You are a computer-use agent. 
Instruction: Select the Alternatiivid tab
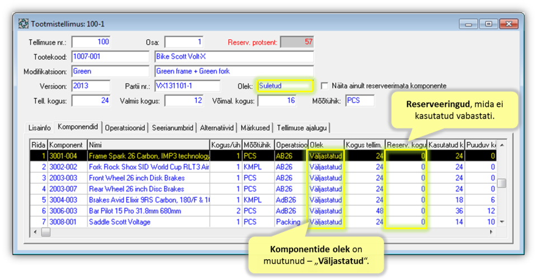(218, 127)
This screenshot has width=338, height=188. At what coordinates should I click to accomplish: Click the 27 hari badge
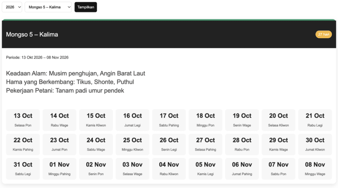point(323,34)
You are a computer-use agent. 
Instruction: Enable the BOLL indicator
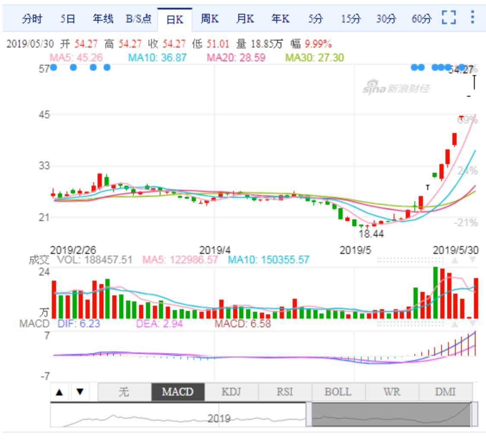coord(338,392)
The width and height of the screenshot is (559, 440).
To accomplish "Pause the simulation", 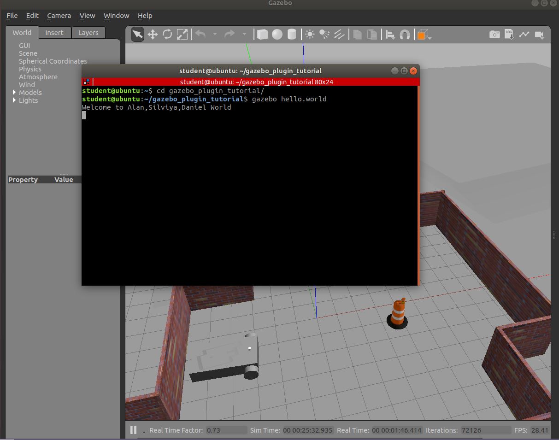I will (x=133, y=430).
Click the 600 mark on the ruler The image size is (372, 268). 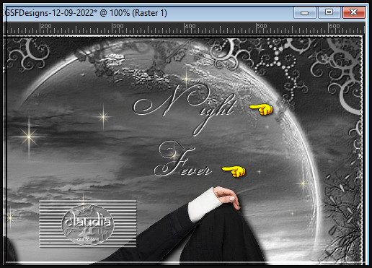(x=334, y=26)
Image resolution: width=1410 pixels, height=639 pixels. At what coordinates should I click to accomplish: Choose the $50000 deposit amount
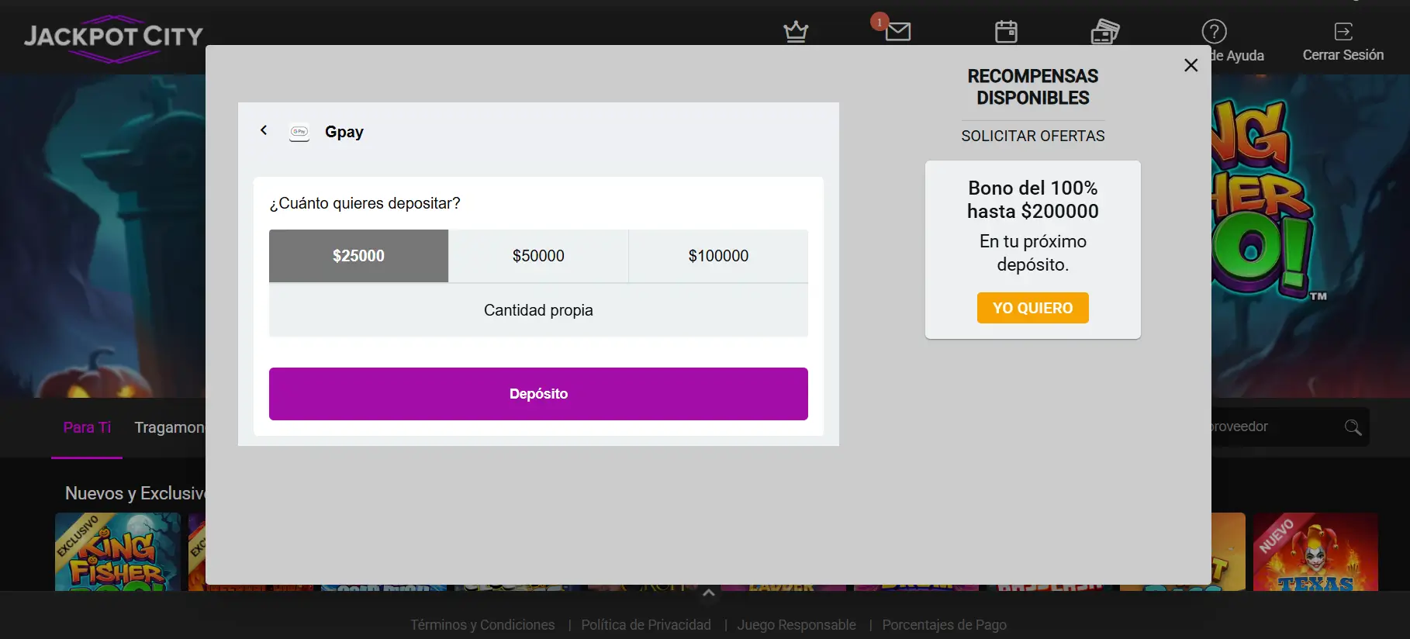[x=538, y=256]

▸ **YOUR TASK**: Find every line of the data above that contains the string "screenshot", and copy each such line in full.

▸ **EXERCISE ANSWER**:
This screenshot has width=338, height=188. At what coordinates should I click to accomplish: Click the 27 hari badge
The width and height of the screenshot is (559, 440).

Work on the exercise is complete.